[plt-scheme] hash-has-key?

From: Thomas Chust (chust at web.de)
Date: Sat Mar 28 22:33:10 EDT 2009

2009-03-28 Sam TH <samth at ccs.neu.edu>:
> On Sat, Mar 28, 2009 at 3:43 PM, Thomas Chust <chust at web.de> wrote:
>>
>> In the same vein you could generate unwrapping code that throws an
>> exception if a "not found" value is encountered and strips the wrapper
>> otherwise for code like
>>
>>  (let: ([v : ValueType (hash-ref ht some-key)])
>>    ...)
>>
>> but not for something like
>>
>>  (let: ([v : Any (hash-ref ht some-key)])
>>    ...)
>
> This does not help at all.  Imagine that the 'not-found-value' is
> called QQQ.  Then we have two choices:
>
> - QQQ is a value in our language.  Then it can be stored in the hash,
> and we can't tell if we need to throw an exception.  This is the
> current situation.
> [...]

Hello Sam,

in the design I described, QQQ is a value in the language and it can
be stored in the hash. Still it is perfectly clear whether an
exception should be thrown or not.

Since this is apparently not intuitive, let me elaborate the design
somewhat more formally and precisely again:

- Let Any be an abstract type that is common to all values of the language.

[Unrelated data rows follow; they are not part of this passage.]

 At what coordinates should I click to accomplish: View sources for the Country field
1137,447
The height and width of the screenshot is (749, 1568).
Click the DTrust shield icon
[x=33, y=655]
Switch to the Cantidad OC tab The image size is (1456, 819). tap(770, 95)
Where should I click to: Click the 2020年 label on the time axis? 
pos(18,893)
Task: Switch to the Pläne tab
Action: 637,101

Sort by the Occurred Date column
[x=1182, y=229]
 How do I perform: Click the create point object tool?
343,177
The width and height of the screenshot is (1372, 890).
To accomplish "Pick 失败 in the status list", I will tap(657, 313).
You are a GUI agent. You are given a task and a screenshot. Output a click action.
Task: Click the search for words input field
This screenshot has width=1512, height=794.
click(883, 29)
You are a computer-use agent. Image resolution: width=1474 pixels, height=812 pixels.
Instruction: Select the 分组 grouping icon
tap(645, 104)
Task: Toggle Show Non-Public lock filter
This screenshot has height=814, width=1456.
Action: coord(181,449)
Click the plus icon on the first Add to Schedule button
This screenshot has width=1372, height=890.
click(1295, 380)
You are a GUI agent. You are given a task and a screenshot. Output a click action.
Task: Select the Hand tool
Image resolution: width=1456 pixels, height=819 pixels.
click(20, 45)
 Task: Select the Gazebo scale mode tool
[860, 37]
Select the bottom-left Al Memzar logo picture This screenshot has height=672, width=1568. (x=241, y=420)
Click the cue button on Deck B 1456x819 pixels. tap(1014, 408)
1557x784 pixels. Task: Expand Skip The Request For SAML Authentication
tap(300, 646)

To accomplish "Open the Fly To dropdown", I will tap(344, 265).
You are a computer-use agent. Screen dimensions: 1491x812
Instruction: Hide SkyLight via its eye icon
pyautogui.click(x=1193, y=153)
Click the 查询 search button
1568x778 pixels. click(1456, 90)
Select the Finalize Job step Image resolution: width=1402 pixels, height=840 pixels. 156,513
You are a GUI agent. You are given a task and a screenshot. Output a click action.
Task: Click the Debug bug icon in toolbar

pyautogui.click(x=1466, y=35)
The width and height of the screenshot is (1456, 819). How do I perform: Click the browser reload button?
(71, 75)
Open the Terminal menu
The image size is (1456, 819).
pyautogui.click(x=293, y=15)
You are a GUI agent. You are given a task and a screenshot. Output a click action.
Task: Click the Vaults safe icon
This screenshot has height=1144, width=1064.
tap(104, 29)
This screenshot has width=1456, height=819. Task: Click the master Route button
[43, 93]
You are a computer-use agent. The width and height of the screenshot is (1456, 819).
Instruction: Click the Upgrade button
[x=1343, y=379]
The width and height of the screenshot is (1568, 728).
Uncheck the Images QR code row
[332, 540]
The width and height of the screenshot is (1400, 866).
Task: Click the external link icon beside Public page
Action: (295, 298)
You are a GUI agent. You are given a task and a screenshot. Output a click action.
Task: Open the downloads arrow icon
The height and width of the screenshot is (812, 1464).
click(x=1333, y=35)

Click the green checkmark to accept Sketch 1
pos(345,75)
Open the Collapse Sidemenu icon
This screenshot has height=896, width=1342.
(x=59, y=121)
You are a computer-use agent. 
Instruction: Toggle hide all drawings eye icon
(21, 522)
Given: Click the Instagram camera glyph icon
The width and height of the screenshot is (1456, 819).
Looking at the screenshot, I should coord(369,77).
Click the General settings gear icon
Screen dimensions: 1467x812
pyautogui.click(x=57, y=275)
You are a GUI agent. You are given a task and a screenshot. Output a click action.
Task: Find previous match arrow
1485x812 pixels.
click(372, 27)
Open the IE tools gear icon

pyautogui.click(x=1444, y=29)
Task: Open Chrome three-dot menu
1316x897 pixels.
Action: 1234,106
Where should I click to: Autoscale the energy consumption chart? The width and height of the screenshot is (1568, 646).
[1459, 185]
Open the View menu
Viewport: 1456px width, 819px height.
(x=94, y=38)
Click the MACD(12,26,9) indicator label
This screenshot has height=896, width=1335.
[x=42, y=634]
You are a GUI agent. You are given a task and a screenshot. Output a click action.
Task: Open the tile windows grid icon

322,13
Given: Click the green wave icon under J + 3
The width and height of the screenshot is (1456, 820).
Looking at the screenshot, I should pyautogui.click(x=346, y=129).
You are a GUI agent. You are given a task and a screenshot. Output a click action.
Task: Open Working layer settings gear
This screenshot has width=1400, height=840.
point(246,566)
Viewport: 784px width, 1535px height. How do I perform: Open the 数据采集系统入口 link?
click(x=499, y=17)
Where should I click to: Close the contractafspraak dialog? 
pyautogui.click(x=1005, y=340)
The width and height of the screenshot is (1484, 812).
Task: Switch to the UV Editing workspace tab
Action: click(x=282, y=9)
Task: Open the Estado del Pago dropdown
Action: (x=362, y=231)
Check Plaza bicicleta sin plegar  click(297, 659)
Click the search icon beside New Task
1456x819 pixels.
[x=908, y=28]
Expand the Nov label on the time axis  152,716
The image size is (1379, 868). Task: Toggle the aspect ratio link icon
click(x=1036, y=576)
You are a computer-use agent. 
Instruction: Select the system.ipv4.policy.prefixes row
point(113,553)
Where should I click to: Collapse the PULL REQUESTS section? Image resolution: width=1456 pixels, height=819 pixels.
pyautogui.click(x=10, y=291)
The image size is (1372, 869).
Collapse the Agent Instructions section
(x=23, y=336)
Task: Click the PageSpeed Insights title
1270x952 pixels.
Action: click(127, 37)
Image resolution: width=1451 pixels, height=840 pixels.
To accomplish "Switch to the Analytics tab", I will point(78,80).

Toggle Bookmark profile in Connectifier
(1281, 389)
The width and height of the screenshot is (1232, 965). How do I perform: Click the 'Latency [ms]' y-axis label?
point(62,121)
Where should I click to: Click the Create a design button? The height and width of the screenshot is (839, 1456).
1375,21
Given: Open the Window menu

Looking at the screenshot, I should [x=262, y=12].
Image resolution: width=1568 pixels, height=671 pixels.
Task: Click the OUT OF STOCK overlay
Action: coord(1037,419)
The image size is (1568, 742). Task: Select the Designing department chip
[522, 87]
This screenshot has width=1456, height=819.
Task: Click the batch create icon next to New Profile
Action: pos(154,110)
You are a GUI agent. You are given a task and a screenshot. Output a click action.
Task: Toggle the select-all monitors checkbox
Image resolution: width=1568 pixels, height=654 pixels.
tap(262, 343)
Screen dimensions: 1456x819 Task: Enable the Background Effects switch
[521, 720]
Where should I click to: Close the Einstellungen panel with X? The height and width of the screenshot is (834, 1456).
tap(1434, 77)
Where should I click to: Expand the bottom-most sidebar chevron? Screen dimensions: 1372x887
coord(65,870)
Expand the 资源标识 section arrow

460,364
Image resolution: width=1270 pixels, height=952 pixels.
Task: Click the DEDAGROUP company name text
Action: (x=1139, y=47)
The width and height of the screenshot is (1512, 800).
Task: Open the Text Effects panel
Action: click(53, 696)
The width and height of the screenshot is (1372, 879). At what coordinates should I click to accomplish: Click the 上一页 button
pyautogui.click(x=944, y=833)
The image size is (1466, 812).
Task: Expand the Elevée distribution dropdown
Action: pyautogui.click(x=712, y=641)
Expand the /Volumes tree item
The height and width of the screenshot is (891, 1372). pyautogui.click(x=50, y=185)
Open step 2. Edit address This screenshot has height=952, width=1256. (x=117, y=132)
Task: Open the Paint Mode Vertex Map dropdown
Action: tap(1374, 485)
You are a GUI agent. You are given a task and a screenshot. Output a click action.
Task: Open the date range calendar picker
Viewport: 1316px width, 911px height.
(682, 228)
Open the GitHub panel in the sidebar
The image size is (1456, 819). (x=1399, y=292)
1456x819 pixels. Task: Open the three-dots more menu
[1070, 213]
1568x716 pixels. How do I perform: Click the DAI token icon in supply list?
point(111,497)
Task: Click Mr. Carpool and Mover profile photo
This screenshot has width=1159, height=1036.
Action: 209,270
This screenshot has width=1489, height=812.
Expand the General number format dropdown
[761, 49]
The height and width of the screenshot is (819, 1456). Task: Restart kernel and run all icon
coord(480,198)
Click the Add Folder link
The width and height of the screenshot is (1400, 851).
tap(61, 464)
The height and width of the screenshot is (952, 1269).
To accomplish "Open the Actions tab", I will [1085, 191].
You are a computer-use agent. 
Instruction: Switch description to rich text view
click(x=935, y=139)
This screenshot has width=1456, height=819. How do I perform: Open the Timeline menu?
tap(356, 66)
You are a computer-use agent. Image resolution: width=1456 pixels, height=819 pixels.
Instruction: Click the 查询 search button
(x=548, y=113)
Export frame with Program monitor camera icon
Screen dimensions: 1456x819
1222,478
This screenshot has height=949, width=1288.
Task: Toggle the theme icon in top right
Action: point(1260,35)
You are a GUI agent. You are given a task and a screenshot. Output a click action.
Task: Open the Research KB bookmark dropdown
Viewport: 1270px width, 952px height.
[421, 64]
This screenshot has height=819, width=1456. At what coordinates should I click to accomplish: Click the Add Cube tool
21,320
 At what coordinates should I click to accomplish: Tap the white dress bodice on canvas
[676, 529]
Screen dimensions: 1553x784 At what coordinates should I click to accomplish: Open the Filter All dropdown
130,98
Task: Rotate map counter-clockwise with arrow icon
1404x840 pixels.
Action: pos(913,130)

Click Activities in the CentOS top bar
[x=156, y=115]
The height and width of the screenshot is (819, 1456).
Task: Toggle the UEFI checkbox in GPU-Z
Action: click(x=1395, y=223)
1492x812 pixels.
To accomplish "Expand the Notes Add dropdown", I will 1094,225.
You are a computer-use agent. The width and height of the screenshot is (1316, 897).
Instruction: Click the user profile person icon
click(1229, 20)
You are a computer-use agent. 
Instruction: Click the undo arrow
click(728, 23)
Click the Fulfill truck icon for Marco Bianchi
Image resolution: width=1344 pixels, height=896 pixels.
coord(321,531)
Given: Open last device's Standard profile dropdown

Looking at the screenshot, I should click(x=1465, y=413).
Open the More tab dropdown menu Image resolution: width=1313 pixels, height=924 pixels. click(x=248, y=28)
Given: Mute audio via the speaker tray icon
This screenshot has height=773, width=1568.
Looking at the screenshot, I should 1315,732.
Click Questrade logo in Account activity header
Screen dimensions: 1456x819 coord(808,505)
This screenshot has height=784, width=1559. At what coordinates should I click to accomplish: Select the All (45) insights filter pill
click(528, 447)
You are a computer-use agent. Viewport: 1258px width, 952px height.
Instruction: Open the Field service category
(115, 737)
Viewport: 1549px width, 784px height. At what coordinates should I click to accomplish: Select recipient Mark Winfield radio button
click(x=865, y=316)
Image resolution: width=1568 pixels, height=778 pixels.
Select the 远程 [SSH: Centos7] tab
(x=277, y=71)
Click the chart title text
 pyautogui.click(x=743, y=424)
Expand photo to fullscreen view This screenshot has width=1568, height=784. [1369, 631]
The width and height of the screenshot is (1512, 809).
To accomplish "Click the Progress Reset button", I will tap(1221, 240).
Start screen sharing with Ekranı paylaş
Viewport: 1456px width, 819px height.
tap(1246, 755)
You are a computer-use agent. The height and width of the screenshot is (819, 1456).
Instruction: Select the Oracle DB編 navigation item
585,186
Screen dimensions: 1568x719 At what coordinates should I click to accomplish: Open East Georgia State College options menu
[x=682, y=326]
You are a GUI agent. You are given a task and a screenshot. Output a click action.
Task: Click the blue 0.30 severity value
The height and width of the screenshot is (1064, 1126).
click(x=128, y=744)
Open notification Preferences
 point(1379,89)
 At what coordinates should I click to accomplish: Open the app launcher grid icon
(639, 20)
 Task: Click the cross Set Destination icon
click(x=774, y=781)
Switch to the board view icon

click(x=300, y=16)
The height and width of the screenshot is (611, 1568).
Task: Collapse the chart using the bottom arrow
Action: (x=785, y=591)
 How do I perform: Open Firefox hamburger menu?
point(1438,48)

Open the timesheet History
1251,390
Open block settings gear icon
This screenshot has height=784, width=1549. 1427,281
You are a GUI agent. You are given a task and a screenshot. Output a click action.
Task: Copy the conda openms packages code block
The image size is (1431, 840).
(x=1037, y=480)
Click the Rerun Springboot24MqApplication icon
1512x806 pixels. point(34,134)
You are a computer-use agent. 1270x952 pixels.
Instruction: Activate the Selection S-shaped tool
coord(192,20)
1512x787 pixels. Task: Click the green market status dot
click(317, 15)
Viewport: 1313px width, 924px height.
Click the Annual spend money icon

- Let Hash[K, V] be the type of hash tables with keys of type K and
values of type V.

- Let Option[T] be an abstract parameterized type with exactly two subtypes:
  * None is the type of the special value (none) and a subtype of
Option[T] for any T.
  * Some[T] is a subtype of Option[T] and the type of any wrapped value
    (some t) where t is of type T.

In the design I described, the function hash-ref I defined has the
signature Hash[K, V] -> K -> Option[V] for any K and V. It takes a
hash table and a key and returns either the value v associated to the
key wrapped as (some v) or it returns (none) if and only if the hash
table contains no value associated to the given key.

To emphasize this again, the call (hash-ref ht k) will never return
the special value (none) in this setup unless ht does not contain any
value associated with the key k. Even if ht is of the fully generic
type Hash[Any, Any] and it contains a key k that is associated with
the value (none), the call (hash-ref ht k) will not return (none), but
rather (some (none)).

Thus, whether a value is associated to a key in a hash table or not is
clearly reflected in the return value of hash-ref. However, if a value
is found, it is not returned as is but rather wrapped into another
value of type Some[T], where T is the type of the original value.

Since these wrapper objects by themselves are not particularly useful
you have to unwrap them at some point. And when it comes to the
unwrapping of these values, a statically typed language has a certain
advantage over a dynamically typed one:

If a compiler knew that a variable had some type T and that it was
assigned a value of type Option[T], it could automatically insert code
that unwrapped any value of type Some[T] into a T and threw an
exception for the unique value of type None. If the value of type
Option[T] was assigned to a variable of type Option[T] or of type Any,
though, the compiler would insert no such unwrapping code. This
approach would probably result in behavior that seemed right most of
the time.

If, on the other hand, the compiler had no information about the type
of variables and return values, it could only either force the
programmer to perform unwrapping manually, which may be inconvenient,
or it could do automatic unwrapping everywhere, which would indeed
defy the use of introducing the values of type Option[T] in the first
place.

I hope I could make the concept somewhat more clear.

cu,
Thomas


-- 
When C++ is your hammer, every problem looks like your thumb.